▶ [The problem]: Your job is to write out each record precisely as it stands.

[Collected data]

┄┄┄┄┄┄┄┄┄┄┄┄┄┄┄┄┄┄┄┄

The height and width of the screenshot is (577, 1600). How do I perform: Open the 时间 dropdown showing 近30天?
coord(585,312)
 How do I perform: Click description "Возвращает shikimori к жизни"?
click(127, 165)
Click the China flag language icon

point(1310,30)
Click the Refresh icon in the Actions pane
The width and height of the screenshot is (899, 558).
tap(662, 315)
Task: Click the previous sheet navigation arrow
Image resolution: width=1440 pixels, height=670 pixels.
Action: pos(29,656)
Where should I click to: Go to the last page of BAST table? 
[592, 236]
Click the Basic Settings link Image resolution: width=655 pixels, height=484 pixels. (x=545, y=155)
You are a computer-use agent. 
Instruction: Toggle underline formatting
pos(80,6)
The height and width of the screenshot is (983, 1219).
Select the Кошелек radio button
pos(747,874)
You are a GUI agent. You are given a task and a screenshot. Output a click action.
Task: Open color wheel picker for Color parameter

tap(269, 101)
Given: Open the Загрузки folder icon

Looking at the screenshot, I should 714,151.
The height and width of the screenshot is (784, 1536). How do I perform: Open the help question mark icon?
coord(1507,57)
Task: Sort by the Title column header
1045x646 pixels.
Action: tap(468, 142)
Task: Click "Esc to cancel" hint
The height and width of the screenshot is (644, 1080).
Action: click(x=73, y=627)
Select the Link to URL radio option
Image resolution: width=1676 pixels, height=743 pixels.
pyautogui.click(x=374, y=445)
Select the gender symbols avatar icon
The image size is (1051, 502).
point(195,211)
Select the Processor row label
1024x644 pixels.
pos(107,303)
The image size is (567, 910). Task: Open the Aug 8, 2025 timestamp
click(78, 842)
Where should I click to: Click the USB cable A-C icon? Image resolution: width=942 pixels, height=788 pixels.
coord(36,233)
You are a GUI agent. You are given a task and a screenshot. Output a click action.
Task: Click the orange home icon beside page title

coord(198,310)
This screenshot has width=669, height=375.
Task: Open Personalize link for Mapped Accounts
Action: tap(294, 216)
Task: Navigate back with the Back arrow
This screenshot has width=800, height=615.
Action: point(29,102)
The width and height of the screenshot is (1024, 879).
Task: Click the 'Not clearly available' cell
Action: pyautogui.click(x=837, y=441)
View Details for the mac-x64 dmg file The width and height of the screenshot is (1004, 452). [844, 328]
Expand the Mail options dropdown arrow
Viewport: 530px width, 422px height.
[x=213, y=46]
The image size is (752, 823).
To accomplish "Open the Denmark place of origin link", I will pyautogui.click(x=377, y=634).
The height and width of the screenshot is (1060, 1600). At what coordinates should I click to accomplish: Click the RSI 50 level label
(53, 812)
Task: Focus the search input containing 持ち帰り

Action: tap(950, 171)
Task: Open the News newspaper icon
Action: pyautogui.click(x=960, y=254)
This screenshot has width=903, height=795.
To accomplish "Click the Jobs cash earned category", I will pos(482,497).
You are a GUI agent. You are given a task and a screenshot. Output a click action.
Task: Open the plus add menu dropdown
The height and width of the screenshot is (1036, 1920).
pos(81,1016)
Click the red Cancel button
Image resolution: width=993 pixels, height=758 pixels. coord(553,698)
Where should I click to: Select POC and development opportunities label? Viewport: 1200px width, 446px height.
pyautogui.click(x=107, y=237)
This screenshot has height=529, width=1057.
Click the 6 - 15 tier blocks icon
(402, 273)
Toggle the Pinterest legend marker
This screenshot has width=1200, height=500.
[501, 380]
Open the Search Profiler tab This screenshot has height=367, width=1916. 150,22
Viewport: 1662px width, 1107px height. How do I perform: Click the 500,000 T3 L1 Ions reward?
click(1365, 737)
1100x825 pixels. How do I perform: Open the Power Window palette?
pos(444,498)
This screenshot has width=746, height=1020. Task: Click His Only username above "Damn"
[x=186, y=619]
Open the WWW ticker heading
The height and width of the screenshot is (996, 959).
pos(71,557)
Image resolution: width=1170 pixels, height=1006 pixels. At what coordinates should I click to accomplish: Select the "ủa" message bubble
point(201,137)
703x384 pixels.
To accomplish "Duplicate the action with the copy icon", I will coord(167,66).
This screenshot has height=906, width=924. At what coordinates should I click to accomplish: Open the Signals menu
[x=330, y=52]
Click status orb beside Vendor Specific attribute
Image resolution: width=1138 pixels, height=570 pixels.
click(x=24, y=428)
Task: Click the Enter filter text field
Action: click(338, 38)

┄┄┄┄┄┄┄┄┄┄┄┄┄┄┄┄┄┄┄┄

▶ [Answer to the exercise]:
The height and width of the screenshot is (577, 1600). How do I perform: Open the 时间 dropdown showing 近30天?
coord(585,312)
 How do I perform: Click description "Возвращает shikimori к жизни"?
click(127, 165)
Click the China flag language icon

point(1310,30)
Click the Refresh icon in the Actions pane
The width and height of the screenshot is (899, 558).
tap(662, 315)
Task: Click the previous sheet navigation arrow
Image resolution: width=1440 pixels, height=670 pixels.
Action: pos(29,656)
Where should I click to: Go to the last page of BAST table? 
[592, 236]
Click the Basic Settings link Image resolution: width=655 pixels, height=484 pixels. (x=545, y=155)
You are a computer-use agent. 
Instruction: Toggle underline formatting
pos(80,6)
The height and width of the screenshot is (983, 1219).
Select the Кошелек radio button
pos(747,874)
You are a GUI agent. You are given a task and a screenshot. Output a click action.
Task: Open color wheel picker for Color parameter

tap(269, 101)
Given: Open the Загрузки folder icon

Looking at the screenshot, I should 714,151.
The height and width of the screenshot is (784, 1536). How do I perform: Open the help question mark icon?
coord(1507,57)
Task: Sort by the Title column header
1045x646 pixels.
Action: tap(468, 142)
Task: Click "Esc to cancel" hint
The height and width of the screenshot is (644, 1080).
Action: click(x=73, y=627)
Select the Link to URL radio option
Image resolution: width=1676 pixels, height=743 pixels.
pyautogui.click(x=374, y=445)
Select the gender symbols avatar icon
The image size is (1051, 502).
point(195,211)
Select the Processor row label
1024x644 pixels.
pos(107,303)
The image size is (567, 910). Task: Open the Aug 8, 2025 timestamp
click(78, 842)
Where should I click to: Click the USB cable A-C icon? Image resolution: width=942 pixels, height=788 pixels.
coord(36,233)
You are a GUI agent. You are given a task and a screenshot. Output a click action.
Task: Click the orange home icon beside page title

coord(198,310)
This screenshot has width=669, height=375.
Task: Open Personalize link for Mapped Accounts
Action: tap(294, 216)
Task: Navigate back with the Back arrow
This screenshot has width=800, height=615.
Action: point(29,102)
The width and height of the screenshot is (1024, 879).
Task: Click the 'Not clearly available' cell
Action: pyautogui.click(x=837, y=441)
View Details for the mac-x64 dmg file The width and height of the screenshot is (1004, 452). [844, 328]
Expand the Mail options dropdown arrow
Viewport: 530px width, 422px height.
[x=213, y=46]
The image size is (752, 823).
To accomplish "Open the Denmark place of origin link", I will pyautogui.click(x=377, y=634).
The height and width of the screenshot is (1060, 1600). At what coordinates should I click to accomplish: Click the RSI 50 level label
(53, 812)
Task: Focus the search input containing 持ち帰り

Action: tap(950, 171)
Task: Open the News newspaper icon
Action: pyautogui.click(x=960, y=254)
This screenshot has width=903, height=795.
To accomplish "Click the Jobs cash earned category", I will pos(482,497).
You are a GUI agent. You are given a task and a screenshot. Output a click action.
Task: Open the plus add menu dropdown
The height and width of the screenshot is (1036, 1920).
pos(81,1016)
Click the red Cancel button
Image resolution: width=993 pixels, height=758 pixels. coord(553,698)
Where should I click to: Select POC and development opportunities label? Viewport: 1200px width, 446px height.
pyautogui.click(x=107, y=237)
This screenshot has height=529, width=1057.
Click the 6 - 15 tier blocks icon
(402, 273)
Toggle the Pinterest legend marker
This screenshot has width=1200, height=500.
[501, 380]
Open the Search Profiler tab This screenshot has height=367, width=1916. 150,22
Viewport: 1662px width, 1107px height. How do I perform: Click the 500,000 T3 L1 Ions reward?
click(1365, 737)
1100x825 pixels. How do I perform: Open the Power Window palette?
pos(444,498)
This screenshot has width=746, height=1020. Task: Click His Only username above "Damn"
[x=186, y=619]
Open the WWW ticker heading
The height and width of the screenshot is (996, 959).
pos(71,557)
Image resolution: width=1170 pixels, height=1006 pixels. At what coordinates should I click to accomplish: Select the "ủa" message bubble
point(201,137)
703x384 pixels.
To accomplish "Duplicate the action with the copy icon", I will coord(167,66).
This screenshot has height=906, width=924. At what coordinates should I click to accomplish: Open the Signals menu
[x=330, y=52]
Click status orb beside Vendor Specific attribute
Image resolution: width=1138 pixels, height=570 pixels.
click(x=24, y=428)
Task: Click the Enter filter text field
Action: click(338, 38)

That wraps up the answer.